D’après l’ONAGRI, au 19 octobre, les barrages tunisiens  affichent un taux de remplissage moyen de 31,1%. Les réserves sont encore plus faibles que d’habitude (722 millions de m3 seulement contre une moyenne des 3 dernières années de 922 qui étaient également peu pluvieuses) soit un déficit de -270 millions de m3. Alors que la moyenne nationale de la pluviométrie allant du 1er septembre au 19 octobre est de 38,2 mm (sur une moyenne annuelle de 233 mm), la Tunisie n’a reçu jusqu’ici que 17,9 mm, dont moins de 2 mm au mois d’octobre. Une situation qui a poussé les autorités à avoir recours à des coupures volontaires d’eau à partir de 20h dans certaines régions.

« Déjà en Tunisie, nous sommes considérés comme un pays pauvre en ressources en eau. Nous sommes en dessous de la norme mondiale qui est de 1000 litres par habitant  et par an. En Tunisie ce chiffre est de 340 litres. », affirme-t-il.

Avec la succession des années sèches, ce phénomène sera plus accru. Ainsi, il serait temps que la Tunisie repense  un nouveau mode de gestion des ressources ; une tâche qui revient au ministre de l’Agriculture, des Ressources hydrauliques et de la Pêche, si l’on veut éviter une vraie pénurie.

Du côté des pouvoirs publics, les communications autour de cet épisode de sécheresse sont quasi inexistantes.

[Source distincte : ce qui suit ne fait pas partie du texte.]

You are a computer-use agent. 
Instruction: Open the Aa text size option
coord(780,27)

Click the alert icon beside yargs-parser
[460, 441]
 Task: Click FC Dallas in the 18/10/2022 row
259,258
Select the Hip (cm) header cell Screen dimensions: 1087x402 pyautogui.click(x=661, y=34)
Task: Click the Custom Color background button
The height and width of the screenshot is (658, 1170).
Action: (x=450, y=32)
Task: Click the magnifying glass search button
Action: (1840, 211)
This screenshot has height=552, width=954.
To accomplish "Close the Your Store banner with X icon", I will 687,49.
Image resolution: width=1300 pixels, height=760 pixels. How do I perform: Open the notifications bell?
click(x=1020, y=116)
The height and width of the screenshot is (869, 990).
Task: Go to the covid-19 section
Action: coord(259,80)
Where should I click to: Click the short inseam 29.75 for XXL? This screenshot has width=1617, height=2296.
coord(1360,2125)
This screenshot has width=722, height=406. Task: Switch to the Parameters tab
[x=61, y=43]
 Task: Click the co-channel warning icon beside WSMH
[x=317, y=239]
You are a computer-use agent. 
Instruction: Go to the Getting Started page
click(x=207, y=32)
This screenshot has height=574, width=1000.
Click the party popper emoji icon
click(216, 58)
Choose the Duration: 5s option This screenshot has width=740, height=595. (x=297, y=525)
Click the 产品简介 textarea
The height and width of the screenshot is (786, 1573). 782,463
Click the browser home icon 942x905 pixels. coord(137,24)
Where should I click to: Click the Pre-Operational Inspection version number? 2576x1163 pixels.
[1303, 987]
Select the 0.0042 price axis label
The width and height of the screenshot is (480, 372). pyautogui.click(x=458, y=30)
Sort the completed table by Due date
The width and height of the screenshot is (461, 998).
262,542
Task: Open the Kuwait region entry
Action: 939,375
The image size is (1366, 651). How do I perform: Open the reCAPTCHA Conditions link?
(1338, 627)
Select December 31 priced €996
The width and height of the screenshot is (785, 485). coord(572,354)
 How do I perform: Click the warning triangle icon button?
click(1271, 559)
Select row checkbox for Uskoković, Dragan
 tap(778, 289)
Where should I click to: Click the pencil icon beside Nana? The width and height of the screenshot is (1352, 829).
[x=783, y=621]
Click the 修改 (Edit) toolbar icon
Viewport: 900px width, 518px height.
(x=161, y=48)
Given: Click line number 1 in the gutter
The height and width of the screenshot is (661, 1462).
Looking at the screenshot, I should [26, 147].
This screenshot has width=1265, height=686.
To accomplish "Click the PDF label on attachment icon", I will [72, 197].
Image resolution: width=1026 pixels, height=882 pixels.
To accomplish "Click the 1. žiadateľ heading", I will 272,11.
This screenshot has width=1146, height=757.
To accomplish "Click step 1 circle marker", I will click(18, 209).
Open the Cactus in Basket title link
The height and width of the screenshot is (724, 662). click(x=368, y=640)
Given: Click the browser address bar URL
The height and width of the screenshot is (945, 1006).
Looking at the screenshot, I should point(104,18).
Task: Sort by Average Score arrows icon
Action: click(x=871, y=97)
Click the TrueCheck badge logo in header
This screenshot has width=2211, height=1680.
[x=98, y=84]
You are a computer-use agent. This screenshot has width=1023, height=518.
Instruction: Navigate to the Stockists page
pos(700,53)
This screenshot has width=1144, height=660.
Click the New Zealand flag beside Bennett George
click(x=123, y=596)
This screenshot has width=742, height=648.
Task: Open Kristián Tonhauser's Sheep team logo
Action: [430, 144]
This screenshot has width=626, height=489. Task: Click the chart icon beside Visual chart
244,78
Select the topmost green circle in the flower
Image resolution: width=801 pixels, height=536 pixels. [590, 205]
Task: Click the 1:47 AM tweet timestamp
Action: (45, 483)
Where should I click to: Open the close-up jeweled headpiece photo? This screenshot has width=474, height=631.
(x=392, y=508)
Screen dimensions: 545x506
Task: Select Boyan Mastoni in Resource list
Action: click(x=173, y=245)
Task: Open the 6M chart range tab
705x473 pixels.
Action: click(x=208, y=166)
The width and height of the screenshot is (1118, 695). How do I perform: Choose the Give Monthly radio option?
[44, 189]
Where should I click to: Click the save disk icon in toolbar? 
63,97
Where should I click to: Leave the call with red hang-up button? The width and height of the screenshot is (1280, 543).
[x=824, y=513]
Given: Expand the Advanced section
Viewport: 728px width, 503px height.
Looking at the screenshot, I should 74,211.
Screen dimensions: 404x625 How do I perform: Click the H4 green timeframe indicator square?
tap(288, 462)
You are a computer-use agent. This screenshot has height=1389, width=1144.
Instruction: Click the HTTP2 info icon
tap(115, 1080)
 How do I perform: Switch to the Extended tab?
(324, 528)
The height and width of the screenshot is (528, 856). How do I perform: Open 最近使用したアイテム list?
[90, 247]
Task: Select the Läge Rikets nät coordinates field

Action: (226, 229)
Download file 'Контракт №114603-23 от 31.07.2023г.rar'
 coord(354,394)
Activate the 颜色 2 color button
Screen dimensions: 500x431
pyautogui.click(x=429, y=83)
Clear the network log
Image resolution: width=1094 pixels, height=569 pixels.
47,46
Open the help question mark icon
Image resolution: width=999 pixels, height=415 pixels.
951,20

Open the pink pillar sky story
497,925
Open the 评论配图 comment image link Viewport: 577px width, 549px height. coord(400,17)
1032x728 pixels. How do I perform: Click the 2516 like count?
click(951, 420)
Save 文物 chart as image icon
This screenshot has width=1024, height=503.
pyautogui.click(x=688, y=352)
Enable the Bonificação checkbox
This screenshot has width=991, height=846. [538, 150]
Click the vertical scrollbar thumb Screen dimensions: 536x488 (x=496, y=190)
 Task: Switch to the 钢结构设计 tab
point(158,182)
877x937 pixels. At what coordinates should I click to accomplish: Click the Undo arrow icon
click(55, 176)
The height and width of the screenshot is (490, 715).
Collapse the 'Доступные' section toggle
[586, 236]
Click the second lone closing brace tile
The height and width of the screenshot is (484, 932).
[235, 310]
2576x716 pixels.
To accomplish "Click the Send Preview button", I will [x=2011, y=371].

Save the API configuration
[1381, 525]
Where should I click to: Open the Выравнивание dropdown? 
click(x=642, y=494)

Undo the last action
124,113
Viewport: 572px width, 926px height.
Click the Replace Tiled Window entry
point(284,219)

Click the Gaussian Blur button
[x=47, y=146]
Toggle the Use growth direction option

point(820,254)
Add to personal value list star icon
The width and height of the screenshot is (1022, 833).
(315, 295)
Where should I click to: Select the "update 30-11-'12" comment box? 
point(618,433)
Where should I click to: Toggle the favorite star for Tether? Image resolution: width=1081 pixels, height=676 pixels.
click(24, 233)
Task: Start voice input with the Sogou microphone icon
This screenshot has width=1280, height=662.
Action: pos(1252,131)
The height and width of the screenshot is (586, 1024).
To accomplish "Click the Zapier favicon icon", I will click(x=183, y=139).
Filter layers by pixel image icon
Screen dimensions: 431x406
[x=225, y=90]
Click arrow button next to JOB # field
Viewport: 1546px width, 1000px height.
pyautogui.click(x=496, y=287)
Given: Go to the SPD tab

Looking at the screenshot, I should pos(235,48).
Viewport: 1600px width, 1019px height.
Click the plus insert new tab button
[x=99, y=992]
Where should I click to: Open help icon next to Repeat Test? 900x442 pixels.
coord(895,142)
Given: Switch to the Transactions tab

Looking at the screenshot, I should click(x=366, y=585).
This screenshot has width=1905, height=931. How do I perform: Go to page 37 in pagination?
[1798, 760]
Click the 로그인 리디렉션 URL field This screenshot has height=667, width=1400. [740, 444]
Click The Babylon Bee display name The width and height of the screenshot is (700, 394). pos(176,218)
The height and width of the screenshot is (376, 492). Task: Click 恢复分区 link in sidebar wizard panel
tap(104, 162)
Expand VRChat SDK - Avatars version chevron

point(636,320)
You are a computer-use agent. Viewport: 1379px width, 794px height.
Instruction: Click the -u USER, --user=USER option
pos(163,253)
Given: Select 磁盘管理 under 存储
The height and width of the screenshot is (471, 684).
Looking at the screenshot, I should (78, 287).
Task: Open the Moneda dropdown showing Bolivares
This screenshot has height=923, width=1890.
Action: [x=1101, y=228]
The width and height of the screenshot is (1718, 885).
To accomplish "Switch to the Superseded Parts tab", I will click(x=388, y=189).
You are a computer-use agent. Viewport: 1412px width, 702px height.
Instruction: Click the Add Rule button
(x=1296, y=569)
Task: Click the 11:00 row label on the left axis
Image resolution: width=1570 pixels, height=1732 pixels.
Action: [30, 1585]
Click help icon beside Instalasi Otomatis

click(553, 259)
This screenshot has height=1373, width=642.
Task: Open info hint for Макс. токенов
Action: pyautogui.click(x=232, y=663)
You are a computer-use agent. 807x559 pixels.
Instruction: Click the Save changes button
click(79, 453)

Pourtant elles seraient un bon moyen d’expliquer aux citoyens les dangers du gaspillage de l’eau afin de les conscientiser et de les responsabiliser. Pour le moment, seul le ministère des Affaires Religieuses a raégi au déficit pluviométrique en organisant le week-end passé Salat al-Istiska (prière de la pluie), dans l’espoir de prévisions plus positives.